Türkiye’nin komşularının özgürlükçü olması tabi ki Türkiye’nin lehine olur. Bir ülkenin özgürlükçü ülkeler tarafından sarılmış olması, komşularının özgürlükçü ve demokrat olması daha iyidir şüphesiz. Beni dünyada özgürlük stoku artıyor mu o ilgilendirir.

Türk siyasetinin bugün geldiği noktayı nasıl görüyorsunuz?

“Türkiye yerinde debeleniyor”

Türk siyaseti değil de Türkiye demokrasisi diyelim. Tek partili dönemde de siyaset vardı ama demokrasi yoktu. Siyasetin olduğu her yerde demokrasi olması gerekmez. Böyle bir yanlış algı var. Bizi ilgilendiren demokratik siyasettir. Demokratik siyaset açısından Türkiye’nin ne durumda olduğu, Türkiye’ye nereden baktığınıza bağlıdır. Mesela Ortadoğu’dan bakarsanız Türkiye yıldız gibi görünüyor. İsviçre’den ve Almanya’dan bakarsanız Türkiye bayağı bir geri görünüyor. Kendi içinde bir tarihi değerlendirme yapacak olursanız, Türkiye ne yazık ki 1950’den bu yana çok mesafe alabilmiş değil. Türkiye uzaktan bakıldığında çok hareketli görünen bir ülke. Demokrasi açısından hareketli görünce de insanlar Türkiye’nin ileri doğru hareket ettiğini, ilerlediğini zannediyor. Hâlbuki Türkiye yerinde debelenen, yerinde sayan bir ülke. Çok hareketli ama yerinde sayıyor. Bir taraftan iyi, bir taraftan kötü şeyler var Türkiye’de. Bürokratik tahakkümün çözülmesi, demokratik bir Anayasa yapılması lazım Türkiye’de.

Sizce yapılacak yeni Anayasa nasıl olmalı? Nelere dikkat edilmeli?

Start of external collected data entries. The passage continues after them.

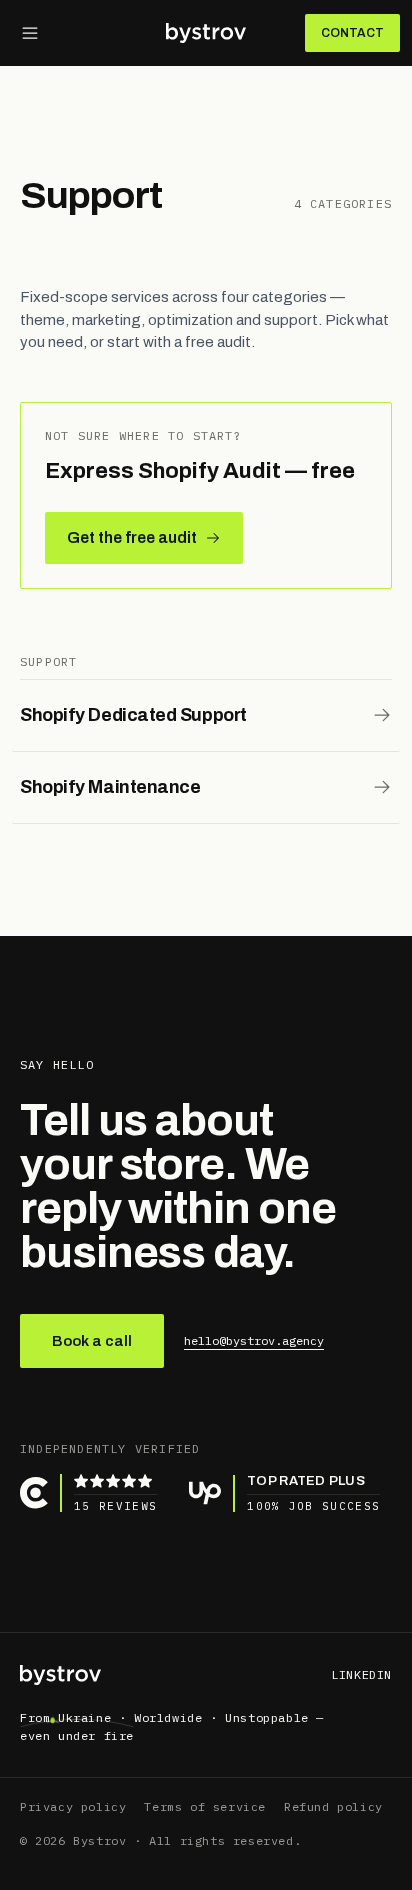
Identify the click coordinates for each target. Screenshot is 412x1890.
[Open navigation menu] (30, 33)
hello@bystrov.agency (254, 1340)
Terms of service (205, 1806)
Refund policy (333, 1806)
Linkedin (361, 1674)
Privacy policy (73, 1806)
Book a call (92, 1341)
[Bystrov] (206, 33)
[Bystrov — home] (60, 1675)
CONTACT (352, 33)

“Anayasa liberal olmak zorundadır”

Aykırı fikirleri seslendirmek benim kaderim oldu. Öyle olmasını istediğim için değil aslında. Şimdi de tutturmuşlar Anayasa’nın ideolojisi olmaz diyorlar. Anayasa’nın ideolojisi olmaz lafı Anayasa’nın ideolojisinin liberalizm olması gerektiğini itiraf etmek istemeyen kimselerin yutturmacasıdır. Anayasa demek devleti sınırlandıracak bir yarı hukuki, yarı siyasi bir metin demektir. O zaman hangi ideolojiler devletin sınırlandırılmasını ister, hangileri istemez? O bakımdan bakmamız lazım. Liberalizm devlet ve iktidarın sınırlı olmasını ister. Anayasa liberal olmak zorundadır. Demokratik sistemin çatısını ancak liberal değerlerle ile çatabilirsiniz. Anayasa yapmak demek ülkeyi liberalleştirmek demektir.  Ülkenin liberalleşmesi demek onun anayasallaşması demektir.

Türkiye’ye Başkanlık sisteminin getirilmesi konuşuluyor. Başkanlık sistemi Türkiye’de uygulanabilir mi? Artı ve eksileri sizce neler olur?

“Başkanlık sisteminden önemli şeyler var”

Mevcut iktidardan çok Başbakan Başkanlık sistemi taraftarı gibi gözüküyor. Ben Türkiye demokrasisinin temel probleminin Başkanlık sisteminin olmaması olduğunu düşünmüyorum. Demokrasilerde hükümetler iki şekilde teşkilatlanıyor. Parlamenter sistem var, bir de Başkanlık sistemi var. Bunlardan birinin diğerinden üstünlüğü yok.  Her ikisinin de nispi avantajları ve dezavantajları var. Türkiye’de demokrasiyi işlemez hale getiren, var olan sistemin Başkanlık sistemi olmaması değildir. Başka problemlerdir bunun nedeni. Başbakan’ın Başkanlık sistemine fazla odaklanması bence doğru değil. Umut ediyorum ki bunda ısrar etmez. Türkiye’nin uluslararası standartlara uygun bir Anayasa’ya sahip olması Başkanlık sisteminden çok daha önemlidir. Enerjinin buraya akıtılması gerekir. Öbür türlü olursa hata yapılır. Türkiye zaman kaybeder. Gereksiz bir gerginleşme olur. Tayyip Erdoğan’dan rahatsız olan çevreler canları, başları pahasına Türkiye’nin Başkanlık sistemine geçmemesi için mücadele ederler. Bu aynı zamanda Türkiye’nin demokrasisine de zarar verir.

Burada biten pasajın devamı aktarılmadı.